Na mesma semana em que o governo Sartori anunciou a proposta de extinção da Fundação Piratini, que prevê o desligamento de 241 funcionários ligados à TVE e à FM Cultura, Chico Buarque pediu que a canção Roda Viva fosse retirada da abertura do programa homônimo produzido pela TV Cultura de São Paulo desde 1986. É uma coincidência que dá o que pensar.
Durante anos, a TV Cultura foi motivo de orgulho nacional. Criada durante a ditadura militar, em 1969, a Cultura trouxe para o Brasil o conceito de TV pública, nos moldes da PBS americana e da BBC britânica. O desafio não era simples, mesmo depois da redemocratização. Por princípio, uma emissora desse tipo existe para que a qualidade e o interesse público contem mais do que a lógica de mercado, mas é preciso conseguir tornar-se relevante sem perder a independência da "roda viva" que a sustenta: os diferentes governos, com seus diferentes interesses e visões de mundo. Quanto mais sustentável e independente, melhor e mais relevante a programação – equação quase perfeita na TV Cultura, pelo menos entre 1985 e 1995. A crise bateu forte em 2003, quando 250 funcionários foram demitidos, e se arrasta desde então. Em 2016, a maior parte da programação infantil é formada por enlatados – e o Roda Viva já havia perdido boa parte da relevância e da independência jornalística muito antes de perder a música de abertura.

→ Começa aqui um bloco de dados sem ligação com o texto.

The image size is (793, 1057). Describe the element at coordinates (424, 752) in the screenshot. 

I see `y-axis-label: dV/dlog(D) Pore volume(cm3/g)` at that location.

Em escala mais modesta, nossa TVE, criada em 1974, também teve seus anos de ouro, com programas que marcaram época como Pra Começo de Conversa, Quizumba, Radar, Estação Cultura e muitos outros levados ao ar, nos últimos anos, graças ao esforço de funcionários, muitas vezes trabalhando no limite da precariedade.
Em meio ao acalorado (e triste) debate dos últimos dias, gostaria de chamar a atenção para dois aspectos: 1) A TV pública de qualidade enriquece a inteligência e o debate público. Testa linguagens, dá visibilidade aos artistas, abre espaço para o novo, prioriza a qualidade mesmo quando os interesses do mercado a ignoram. 2) Todo o item 1, para se constituir e se manter, depende de um modelo de administração que proteja a emissora das trocas de governos, dos administradores incompetentes, dos lobbies, da manipulação política, da indiferença.
A TVE começou a ser destruída anos atrás. Foi sendo morta, lenta e tristemente, por sucessivos governos estaduais e pela falta de interesse dos gaúchos em implantar um modelo administrativo que protegesse sua emissora pública da roda viva dos governos e a tornasse sustentável. Sartori é apenas o último de uma linhagem de governadores que não sabiam o que fazer com a TVE.
Nunca, na minha vida adulta, os versos de Chico Buarque fizeram tanto sentido: "Tem dias que a gente se sente como quem partiu ou morreu. A gente estancou de repente, ou foi o mundo então que cresceu?".